> _EXERCISE_: Convert the stretch of the listing below that starts at the line containing "cable winder' label?" and ends at the line containing "pyautogui.click(x=90, y=426)" into a JSON list of strings, one string per line, with blank lines omitted.

> _RAW RECORDS_:
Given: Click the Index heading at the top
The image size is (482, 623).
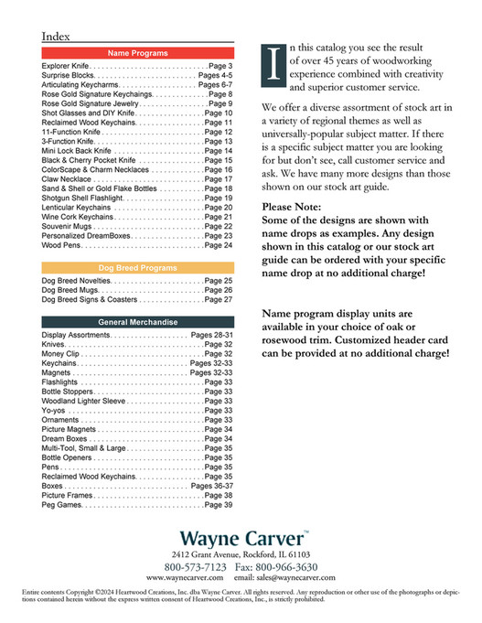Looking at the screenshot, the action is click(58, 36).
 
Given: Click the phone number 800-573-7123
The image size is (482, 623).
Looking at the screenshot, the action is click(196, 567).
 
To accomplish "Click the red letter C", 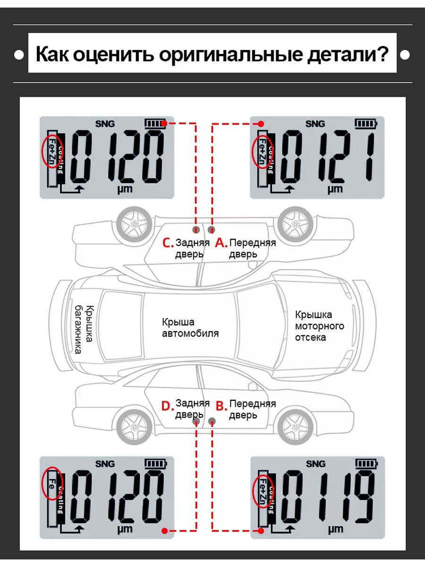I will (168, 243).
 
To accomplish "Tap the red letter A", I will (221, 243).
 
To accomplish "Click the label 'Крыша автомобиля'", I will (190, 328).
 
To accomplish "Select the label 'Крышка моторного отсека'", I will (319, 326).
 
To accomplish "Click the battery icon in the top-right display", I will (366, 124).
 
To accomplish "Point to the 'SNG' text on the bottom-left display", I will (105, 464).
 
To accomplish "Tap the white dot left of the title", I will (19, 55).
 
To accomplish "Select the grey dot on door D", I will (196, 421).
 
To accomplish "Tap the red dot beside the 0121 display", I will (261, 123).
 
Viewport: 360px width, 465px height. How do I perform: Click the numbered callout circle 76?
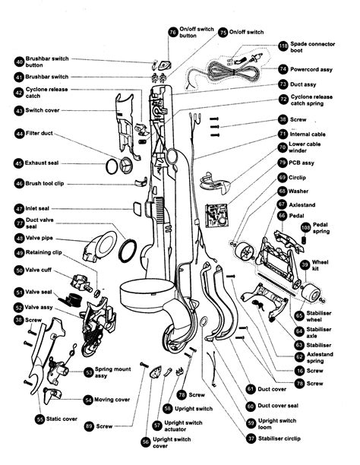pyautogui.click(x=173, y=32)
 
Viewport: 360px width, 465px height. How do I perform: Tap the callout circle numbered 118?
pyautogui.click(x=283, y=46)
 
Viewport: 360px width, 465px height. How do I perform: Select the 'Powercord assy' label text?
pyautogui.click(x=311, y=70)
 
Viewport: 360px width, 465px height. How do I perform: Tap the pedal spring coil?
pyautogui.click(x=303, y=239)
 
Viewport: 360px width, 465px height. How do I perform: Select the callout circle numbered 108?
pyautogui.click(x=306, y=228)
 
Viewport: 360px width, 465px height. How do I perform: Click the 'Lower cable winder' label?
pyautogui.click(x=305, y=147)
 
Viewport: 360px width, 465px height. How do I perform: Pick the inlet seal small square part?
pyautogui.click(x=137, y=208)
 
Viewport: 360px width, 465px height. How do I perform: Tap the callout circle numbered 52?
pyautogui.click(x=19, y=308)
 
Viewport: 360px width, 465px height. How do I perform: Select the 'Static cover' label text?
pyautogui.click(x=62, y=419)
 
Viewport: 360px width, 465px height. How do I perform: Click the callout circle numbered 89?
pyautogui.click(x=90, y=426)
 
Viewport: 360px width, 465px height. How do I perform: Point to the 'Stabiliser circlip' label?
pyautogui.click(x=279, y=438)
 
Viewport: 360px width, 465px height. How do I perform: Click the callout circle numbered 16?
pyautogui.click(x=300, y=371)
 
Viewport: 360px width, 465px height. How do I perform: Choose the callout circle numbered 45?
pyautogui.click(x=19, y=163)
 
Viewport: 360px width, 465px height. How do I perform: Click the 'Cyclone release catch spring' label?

> _EXERCISE RESULT_:
[
  "Viewport: 360px width, 465px height. How do I perform: Click the 'Lower cable winder' label?",
  "pyautogui.click(x=305, y=147)",
  "Viewport: 360px width, 465px height. How do I perform: Pick the inlet seal small square part?",
  "pyautogui.click(x=137, y=208)",
  "Viewport: 360px width, 465px height. How do I perform: Tap the callout circle numbered 52?",
  "pyautogui.click(x=19, y=308)",
  "Viewport: 360px width, 465px height. How do I perform: Select the 'Static cover' label text?",
  "pyautogui.click(x=62, y=419)",
  "Viewport: 360px width, 465px height. How do I perform: Click the callout circle numbered 89?",
  "pyautogui.click(x=90, y=426)"
]